## begin Text to read
- Leader: Andrew Fountaine
- Founded: 1979
- Dissolved: 1984
- Split from: National Front
- Merged into: British National Party
- Headquarters: Excalibur House, London
- Newspaper: Frontline News Excalibur
- Ideology: British nationalism

= Constitutional Movement =

British right wing political group

The Constitutional Movement was a right wing political group in the United Kingdom. It was formed in 1979 by Andrew Fountaine as the National Front Constitutional Movement, a splinter group from the National Front. Offering a more moderate alternative to the NF, the Constitutional Movement claimed to have 2,000 members by 1980.

==Formation==
Within the National Front in the late 1970s there was a growing disaffection with the leadership of John Tyndall and his associate Martin Webster and in particular their adherence to neo-Nazi principles rather than what the critics believed to be the vote-winning alternative of a more populist British nationalism. Already by 1978, Fountaine had become the focal point for a number of members of the anti-Tyndall faction and their position was strengthened by the 1979 general election in which the NF put forward the greatest number of candidates in its history but failed to make any headway with the electorate.

The party was born at a time of serious division in the British far right and competed with a number of other parties for attention. Such was the confusion at the time that party operations were even based at Excalibur House (London, EC2), which continued to be the HQ of the main NF. Fountaine had split from the NF in opposition to what he claimed was the increasing Nazism amongst the leadership, the encouragement of links with violent subcultures such as football hooliganism and Nazi skinheads as well as a strong current of homosexuality which he claimed existed amongst the leadership. The new party ambitiously launched itself as an alternative to the Conservative Party and hoped to win votes and members from the right wing of the Tories. Like the British Democratic Party, which broke away from the NF at the same time, it sought to distance itself from the vote-losing open Nazism that both groups associated with Tyndall, Webster and the other leaders of the NF. The Movement produced its own newspaper, Frontline News as well as a magazine Excalibur, the latter edited by Terry Savage, a veteran of the National Labour Party.

==Development==
The party campaigned for the 1981 Greater London Council election although the results proved disappointing and during the course of the campaign its Excalibur House HQ was damaged by a fire and a campaigner, Anthony Donnelly, was murdered in Hackney. Following this disastrous election, Fountaine announced his retirement from politics, leaving the Constitutional Movement without a strong leader.
## end Text to read
• Required task A:
Please pick out each line in the listing below that contains the word "icon", and copy those lines in full.
## begin Supplied entries
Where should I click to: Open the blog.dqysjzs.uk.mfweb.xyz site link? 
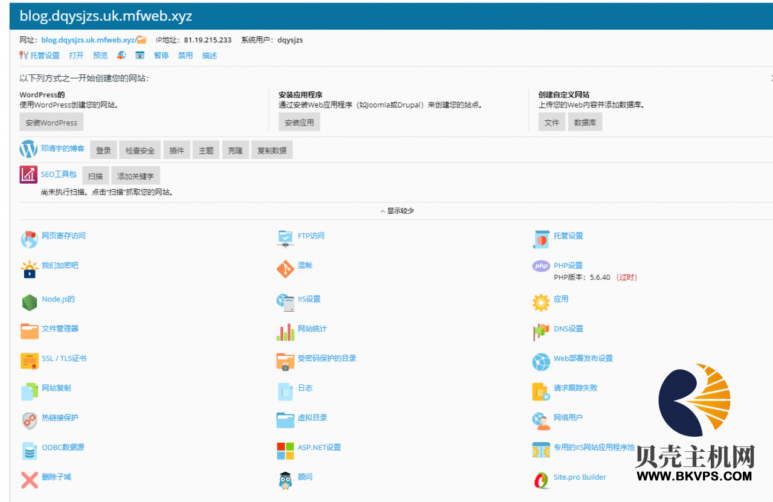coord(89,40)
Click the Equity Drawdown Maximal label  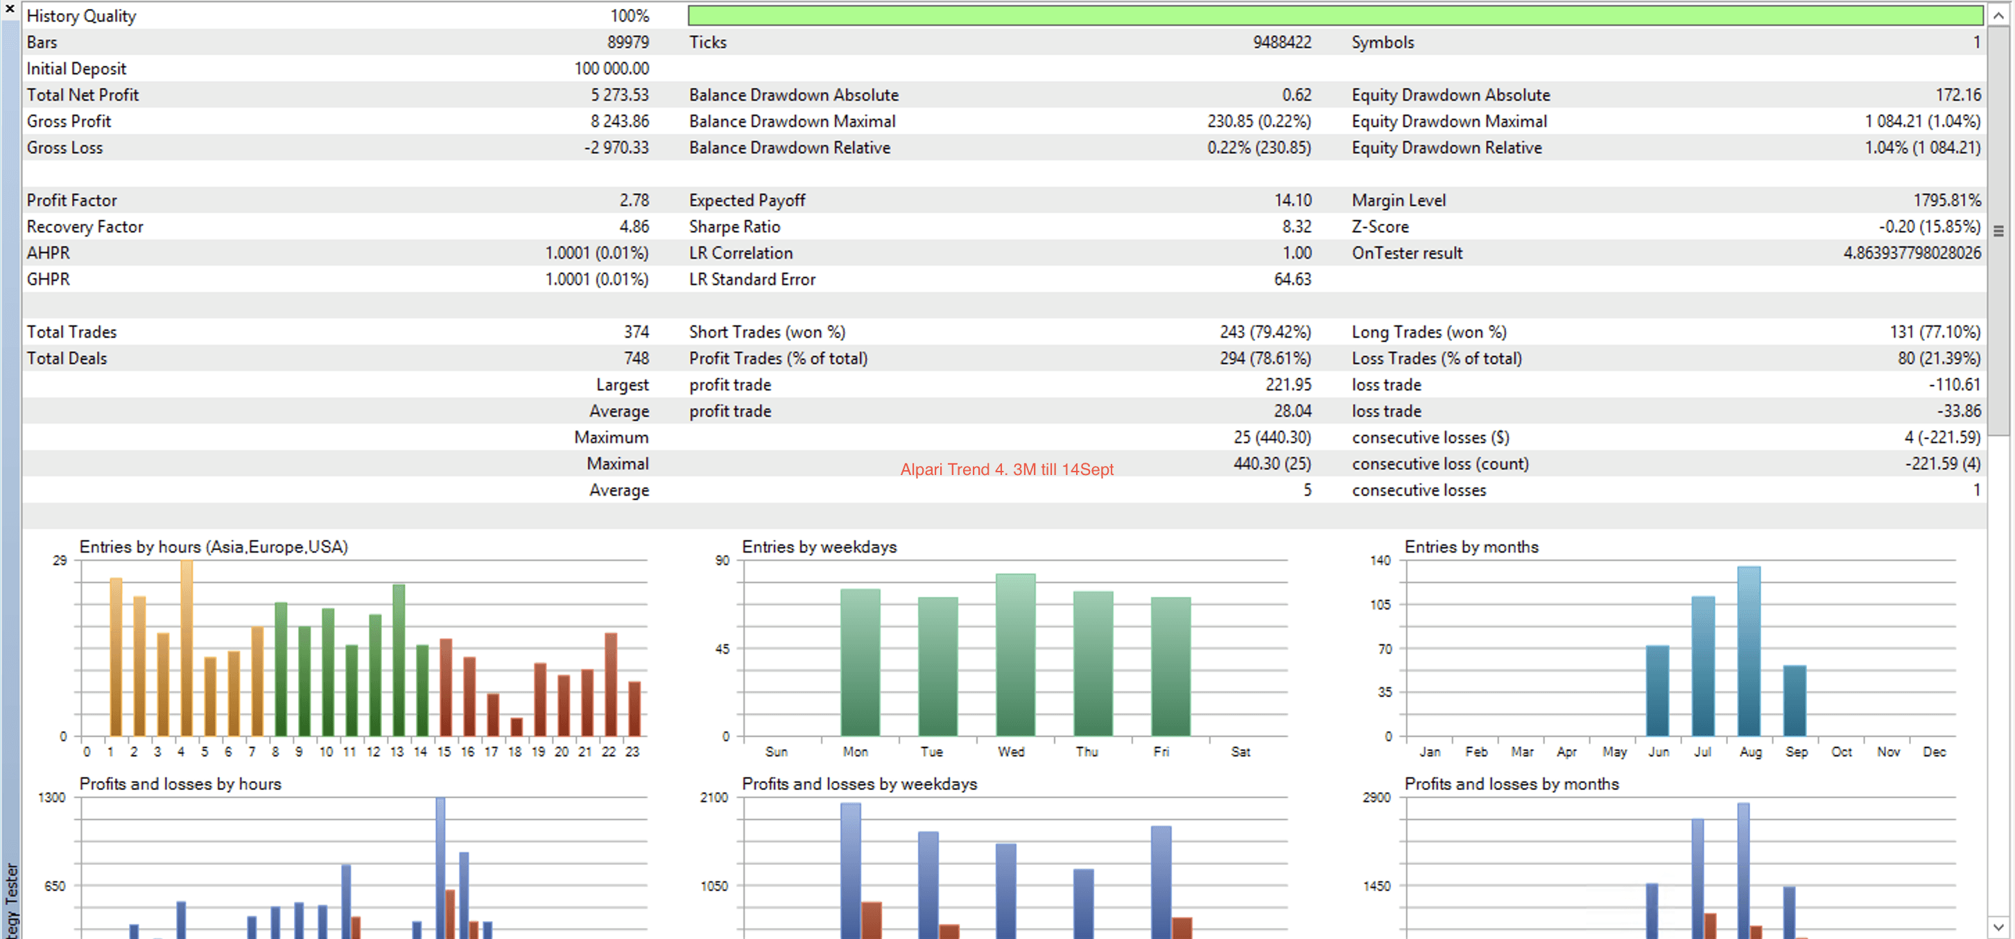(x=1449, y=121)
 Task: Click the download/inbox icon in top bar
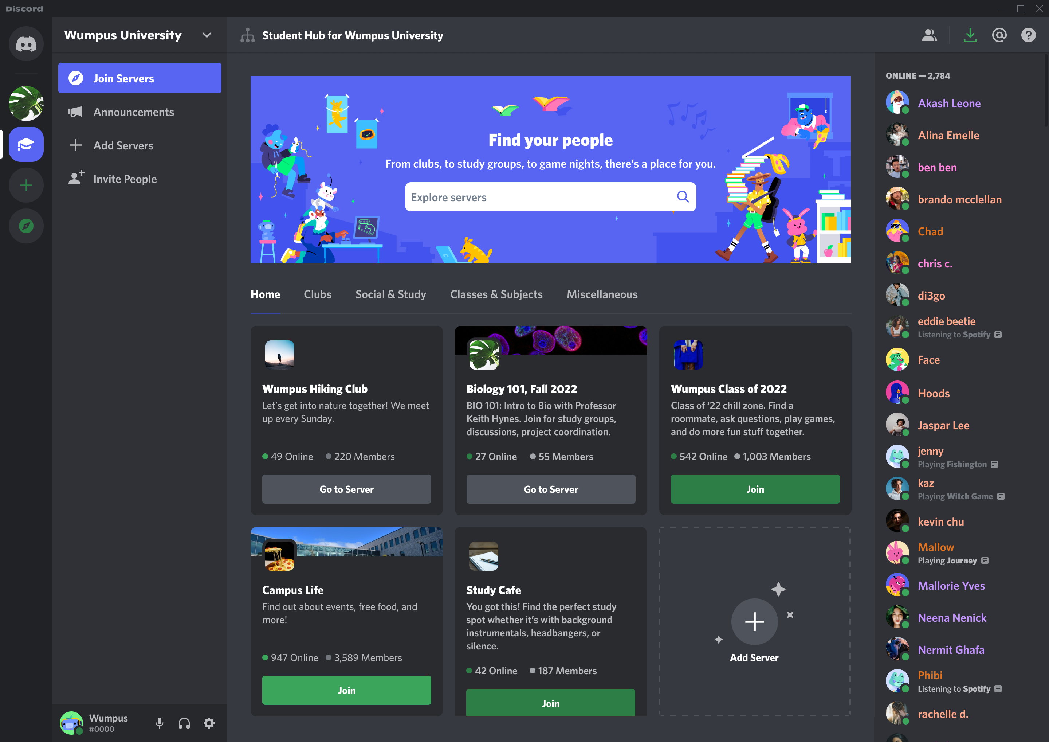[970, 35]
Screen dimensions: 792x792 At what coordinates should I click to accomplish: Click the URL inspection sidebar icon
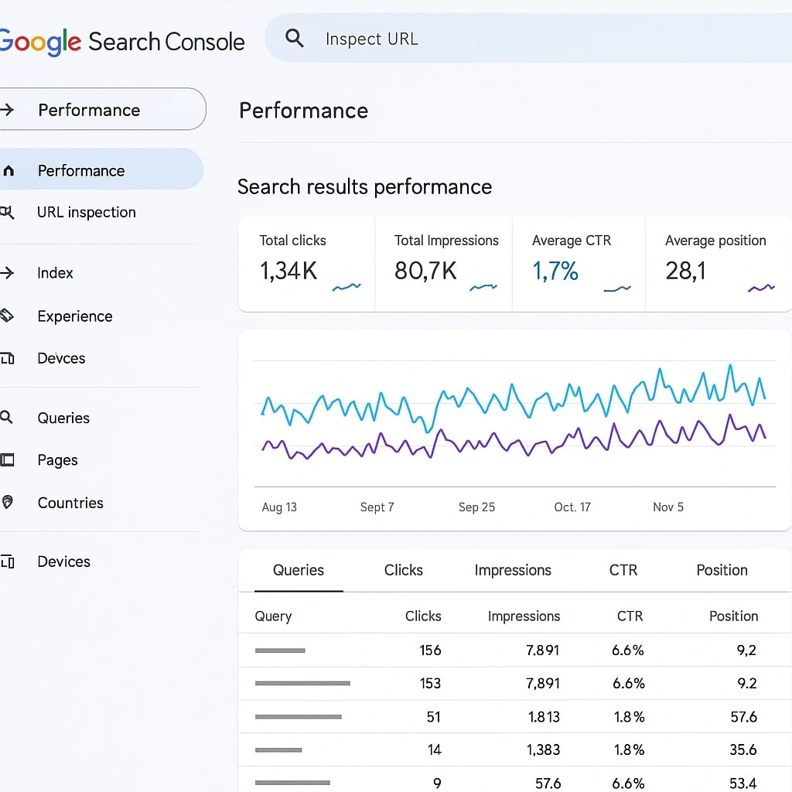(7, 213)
## end Supplied entries
• Required task B:
In the article on the Constitutional Movement, who edited the magazine Excalibur?

• Right answer A:
 Task: Click the download/inbox icon in top bar
Screen dimensions: 792x792 At what coordinates should I click to accomplish: Click the URL inspection sidebar icon

• Right answer B:
Terry Savage, a veteran of the National Labour Party.